Development Implementation
The project is divided into two stages: Encoding Function Verification and Encoding Performance Enhancement .
Encoding Function Verification Phase runs the FPGA at 100 MHz to analyze encoding effect and image quality.
Encoding Performance Enhancement Phase raises the clock to 300 MHz and implements multiple parallel IP cores, aiming for a 25× performance gain compared with a CPU server.
Technical Hierarchy
The development involves FPGA logic development and software development. The FPGA acts as a co‑processor in a server, connected to the CPU via a PCIe card, and is built on the AliFPGA logical platform.
System Layer Structure
The overall architecture consists of three layers: FPGA Functional Logic Layer , AliFPGA General Development Platform , and Business Software Layer .
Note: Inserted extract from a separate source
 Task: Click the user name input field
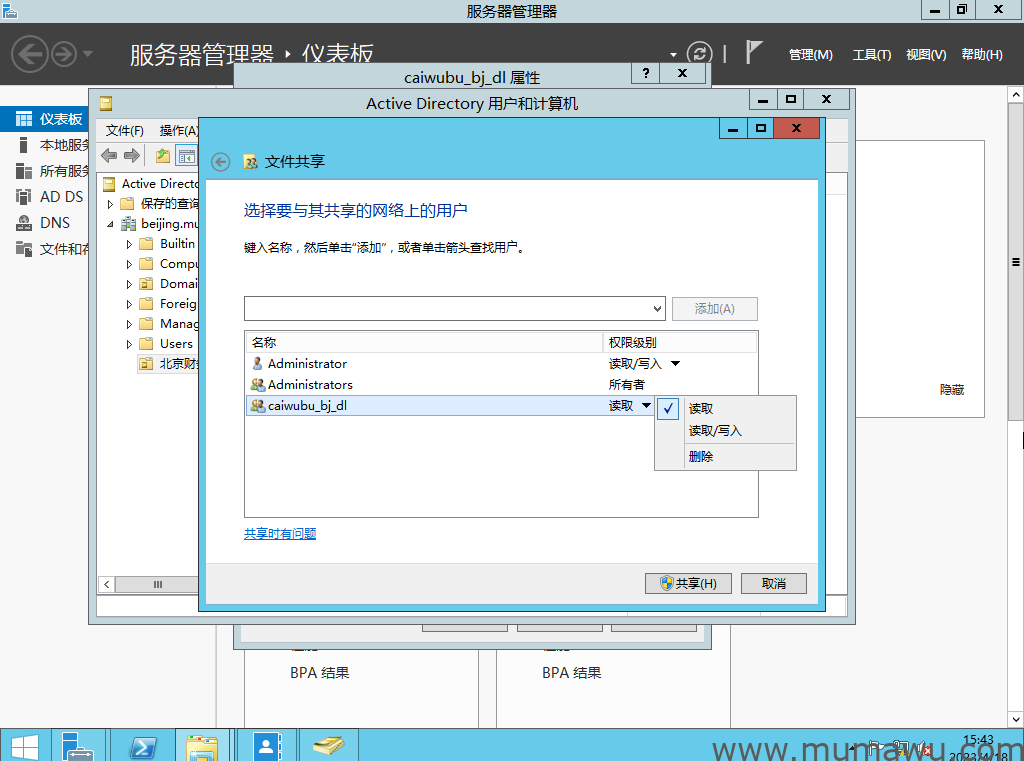pos(445,309)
FPGA Functional Logic Layer implements the high‑compression image format encoding.
AliFPGA General Development Platform provides the interface between software and FPGA logic, including FPGA and driver parts; the driver offers command and data interfaces to the business software.
Business Software Layer handles network communication and business logic.
Key Optimization Points
High‑performance FPGA data processing requires consideration of system pipeline design, FPGA logic frequency increase, and software design.
FPGA Hardware Encoding Pipeline Optimization
Pipeline customization leverages FPGA’s independent hardware resources. By decoupling the standard encoding flow and splitting it from 2‑stage to 4‑stage pipelines, throughput doubled compared to the original flow.
Frequency Boost of FPGA Logic
Beyond pipeline techniques, raising the operating frequency of each IP core is crucial. The project runs the general logic platform at 250–300 MHz, with functional IP cores at 300 MHz. Critical path analysis and targeted optimizations (reducing unrelated logic coupling and improving register fan‑out) increased the image encoding core frequency threefold.
Software Design
The software layer dispatches raw image files to the FPGA encoder and returns encoded files to the scheduler. Design focuses on multi‑concurrency at the application layer, multi‑IP support in the driver layer, and load balancing across channels.
Performance Improvement
The FPGA‑based solution runs at 300 MHz with multiple parallel IP channels, achieving a 25× overall performance increase over a high‑performance 64‑core CPU server in real‑world tests.
Conclusion
Performance tests demonstrate that the FPGA codec outperforms traditional CPU solutions, suggesting broader adoption of FPGA‑based services to free CPU resources for other workloads.